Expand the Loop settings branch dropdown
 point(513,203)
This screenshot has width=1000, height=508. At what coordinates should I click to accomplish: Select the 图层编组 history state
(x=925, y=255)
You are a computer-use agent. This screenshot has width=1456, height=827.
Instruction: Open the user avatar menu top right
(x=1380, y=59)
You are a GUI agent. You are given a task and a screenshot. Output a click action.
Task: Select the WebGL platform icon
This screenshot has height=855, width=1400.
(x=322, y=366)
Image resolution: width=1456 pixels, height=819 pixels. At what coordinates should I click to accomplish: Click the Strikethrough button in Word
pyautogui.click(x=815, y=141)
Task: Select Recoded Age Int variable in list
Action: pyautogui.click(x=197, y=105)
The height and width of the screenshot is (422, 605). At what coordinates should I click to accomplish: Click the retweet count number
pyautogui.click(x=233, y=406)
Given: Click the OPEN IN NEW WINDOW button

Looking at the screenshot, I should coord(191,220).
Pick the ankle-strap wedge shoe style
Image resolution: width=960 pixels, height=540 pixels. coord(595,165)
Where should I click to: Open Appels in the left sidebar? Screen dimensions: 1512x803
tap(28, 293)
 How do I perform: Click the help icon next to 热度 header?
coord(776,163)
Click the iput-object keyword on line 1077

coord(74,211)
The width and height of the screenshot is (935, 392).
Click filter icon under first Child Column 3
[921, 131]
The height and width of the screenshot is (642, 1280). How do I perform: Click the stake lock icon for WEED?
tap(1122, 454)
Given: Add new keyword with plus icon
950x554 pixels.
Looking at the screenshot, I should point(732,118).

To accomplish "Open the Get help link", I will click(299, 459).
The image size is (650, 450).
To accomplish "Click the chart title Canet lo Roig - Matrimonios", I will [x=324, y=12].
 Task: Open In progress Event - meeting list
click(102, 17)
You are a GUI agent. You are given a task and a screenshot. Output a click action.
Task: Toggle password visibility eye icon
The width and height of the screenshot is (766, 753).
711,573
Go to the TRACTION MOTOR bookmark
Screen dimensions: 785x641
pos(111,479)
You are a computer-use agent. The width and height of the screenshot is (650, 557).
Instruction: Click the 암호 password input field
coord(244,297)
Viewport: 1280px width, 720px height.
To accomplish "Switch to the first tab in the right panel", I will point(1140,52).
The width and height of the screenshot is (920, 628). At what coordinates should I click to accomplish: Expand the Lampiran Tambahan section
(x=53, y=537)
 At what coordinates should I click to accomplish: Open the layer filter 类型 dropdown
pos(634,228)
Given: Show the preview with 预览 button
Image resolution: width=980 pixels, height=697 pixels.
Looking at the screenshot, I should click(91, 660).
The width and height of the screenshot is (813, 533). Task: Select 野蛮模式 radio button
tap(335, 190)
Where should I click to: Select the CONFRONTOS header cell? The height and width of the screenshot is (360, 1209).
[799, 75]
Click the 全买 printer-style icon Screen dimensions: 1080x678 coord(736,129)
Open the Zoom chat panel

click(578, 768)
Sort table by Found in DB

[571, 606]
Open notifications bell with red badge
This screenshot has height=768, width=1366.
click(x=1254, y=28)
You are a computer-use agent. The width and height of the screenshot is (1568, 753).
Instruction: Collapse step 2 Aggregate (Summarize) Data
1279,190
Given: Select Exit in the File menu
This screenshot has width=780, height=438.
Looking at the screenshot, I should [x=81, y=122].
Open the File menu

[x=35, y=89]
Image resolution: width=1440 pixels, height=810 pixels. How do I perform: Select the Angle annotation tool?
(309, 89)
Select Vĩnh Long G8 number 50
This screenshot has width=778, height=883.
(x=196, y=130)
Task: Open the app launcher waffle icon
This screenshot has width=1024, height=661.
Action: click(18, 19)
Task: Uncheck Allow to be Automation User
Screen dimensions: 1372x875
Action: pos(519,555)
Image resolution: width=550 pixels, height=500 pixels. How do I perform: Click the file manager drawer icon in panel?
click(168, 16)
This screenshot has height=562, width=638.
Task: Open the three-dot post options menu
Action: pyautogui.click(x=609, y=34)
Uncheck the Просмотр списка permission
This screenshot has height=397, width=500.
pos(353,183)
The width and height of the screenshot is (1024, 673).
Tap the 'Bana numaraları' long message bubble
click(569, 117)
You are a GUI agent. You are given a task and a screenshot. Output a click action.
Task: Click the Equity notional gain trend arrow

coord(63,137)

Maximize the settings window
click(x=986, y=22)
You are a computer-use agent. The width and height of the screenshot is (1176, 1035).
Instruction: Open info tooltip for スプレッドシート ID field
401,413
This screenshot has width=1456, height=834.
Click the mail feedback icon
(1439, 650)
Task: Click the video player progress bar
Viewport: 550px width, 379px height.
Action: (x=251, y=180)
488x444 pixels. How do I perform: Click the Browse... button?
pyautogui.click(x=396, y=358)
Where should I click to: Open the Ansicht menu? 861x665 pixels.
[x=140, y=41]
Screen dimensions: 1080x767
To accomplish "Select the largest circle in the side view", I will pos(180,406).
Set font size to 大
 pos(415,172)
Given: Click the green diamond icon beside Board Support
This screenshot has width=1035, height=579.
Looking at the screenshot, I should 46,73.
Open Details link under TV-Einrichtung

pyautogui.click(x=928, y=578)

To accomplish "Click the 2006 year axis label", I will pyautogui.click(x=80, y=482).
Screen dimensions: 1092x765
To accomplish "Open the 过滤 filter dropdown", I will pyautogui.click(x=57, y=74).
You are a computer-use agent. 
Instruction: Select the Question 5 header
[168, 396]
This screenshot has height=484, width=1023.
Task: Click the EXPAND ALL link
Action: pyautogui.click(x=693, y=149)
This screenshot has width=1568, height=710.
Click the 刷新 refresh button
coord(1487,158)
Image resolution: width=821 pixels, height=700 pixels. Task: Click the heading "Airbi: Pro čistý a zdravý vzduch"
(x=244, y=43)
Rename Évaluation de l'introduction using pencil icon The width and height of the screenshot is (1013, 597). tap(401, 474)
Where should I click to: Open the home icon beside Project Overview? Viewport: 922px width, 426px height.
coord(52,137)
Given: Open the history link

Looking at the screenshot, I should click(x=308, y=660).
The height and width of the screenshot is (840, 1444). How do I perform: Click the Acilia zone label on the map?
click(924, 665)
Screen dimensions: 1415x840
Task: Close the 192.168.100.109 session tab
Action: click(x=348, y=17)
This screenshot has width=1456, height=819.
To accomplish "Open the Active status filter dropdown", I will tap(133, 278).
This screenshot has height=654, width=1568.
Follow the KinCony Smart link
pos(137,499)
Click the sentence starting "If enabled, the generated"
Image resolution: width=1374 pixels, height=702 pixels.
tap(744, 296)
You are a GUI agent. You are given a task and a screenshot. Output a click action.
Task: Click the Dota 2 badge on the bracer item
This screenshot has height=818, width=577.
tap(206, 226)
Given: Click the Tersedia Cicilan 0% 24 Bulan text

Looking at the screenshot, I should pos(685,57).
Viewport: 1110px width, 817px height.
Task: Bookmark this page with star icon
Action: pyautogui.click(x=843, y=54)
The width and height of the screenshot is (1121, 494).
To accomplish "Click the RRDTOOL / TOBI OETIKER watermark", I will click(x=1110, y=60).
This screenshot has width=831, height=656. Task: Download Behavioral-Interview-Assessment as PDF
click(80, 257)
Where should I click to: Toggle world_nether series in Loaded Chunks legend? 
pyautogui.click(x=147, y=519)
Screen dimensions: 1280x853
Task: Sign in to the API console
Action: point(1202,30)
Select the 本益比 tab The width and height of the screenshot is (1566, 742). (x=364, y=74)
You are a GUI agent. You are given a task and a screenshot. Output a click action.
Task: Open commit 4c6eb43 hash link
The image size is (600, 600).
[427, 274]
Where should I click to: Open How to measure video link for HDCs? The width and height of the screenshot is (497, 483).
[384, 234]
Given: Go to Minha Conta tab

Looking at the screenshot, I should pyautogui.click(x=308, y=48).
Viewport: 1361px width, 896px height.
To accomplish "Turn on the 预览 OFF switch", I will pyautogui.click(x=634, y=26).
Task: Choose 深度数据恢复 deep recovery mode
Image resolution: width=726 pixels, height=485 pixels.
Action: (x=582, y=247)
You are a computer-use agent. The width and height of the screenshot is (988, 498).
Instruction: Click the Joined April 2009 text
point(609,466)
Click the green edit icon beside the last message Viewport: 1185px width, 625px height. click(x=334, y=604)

> [PROBLEM TO SOLVE]:
Return the material from its first line through the line that contains "pyautogui.click(x=233, y=406)", both ends included, reproducing each line exactly.

> [ANSWER TO THE TASK]:
Expand the Loop settings branch dropdown
 point(513,203)
This screenshot has width=1000, height=508. At what coordinates should I click to accomplish: Select the 图层编组 history state
(x=925, y=255)
You are a computer-use agent. This screenshot has width=1456, height=827.
Instruction: Open the user avatar menu top right
(x=1380, y=59)
You are a GUI agent. You are given a task and a screenshot. Output a click action.
Task: Select the WebGL platform icon
This screenshot has height=855, width=1400.
(x=322, y=366)
Image resolution: width=1456 pixels, height=819 pixels. At what coordinates should I click to accomplish: Click the Strikethrough button in Word
pyautogui.click(x=815, y=141)
Task: Select Recoded Age Int variable in list
Action: pyautogui.click(x=197, y=105)
The height and width of the screenshot is (422, 605). At what coordinates should I click to accomplish: Click the retweet count number
pyautogui.click(x=233, y=406)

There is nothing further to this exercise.